19 Septembre 1870 - 3 Mars 1871

 

CHAPITRE XVIII. — PLUS DE PAIN !

 

 

Déménagements. — L’obusomanie. — L'heure des responsabilités. — En conseil de guerre. — Choc d’opinions. — Une phrase célèbre. — Le parti des capitulards. — Les cicatrices de Paris. — Les cours de la halle. — Un bœuf à cinq pattes. — Le fond du sac. — Quand même !

 

Depuis longtemps déjà, l'éventualité de l'entreprise dirigée contre les forts, contre la ville, avait servi de texte à bien des conversations, à bien des articles de journaux. Dès le début, l’autorité avait fait afficher dans toutes les rues, à l'entrée de toutes les habitations, des Instructions sur les précautions à prendre en cas de bombardement, et on les avait suivies à la lettre. Partout, le long des passages et des vestibules, s'alignaient des rangées de tonnes que propriétaires, locataires et concierges tenaient scrupuleusement remplies d’eau.

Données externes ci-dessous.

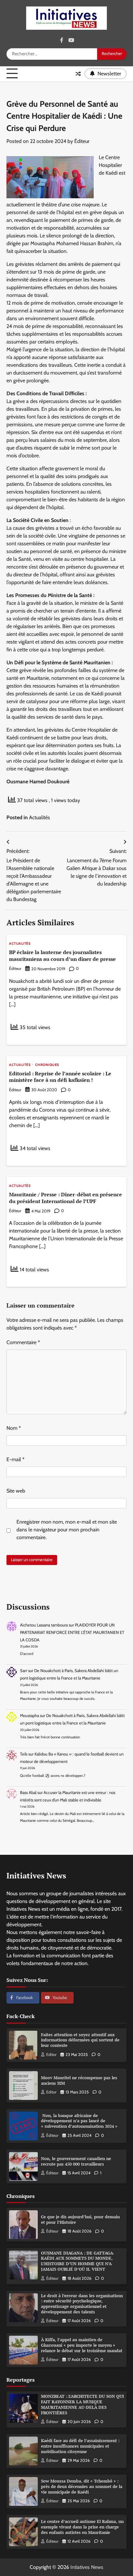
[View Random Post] (78, 74)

Dans chaque coin de cour s'élevait un monticule de sable, le seul obstacle connu propre à être opposé aux engins incendiaires.

Mais à force de parier du bombardement, on avait fini par n’y plus croire. Tant de fois, par des extraits des gazettes allemandes tombées entre nos mains, nous avions vu la nouvelle solennellement annoncée, et tant de fois le roi Guillaume avait fait faux bond à ses administrés, que nous nous étions habitués doucement à n’y apercevoir qu’une vaine menace.

Peu à peu, l’eau des tonneaux avait gelé sans qu'on s’en souciât ; les tas de sable s'étaient effondrés, répandus sur le sol, couverts de neige et finalement réduits en une boue grisâtre qui, au moment du dégel, obstruait les conduits d’écoulement.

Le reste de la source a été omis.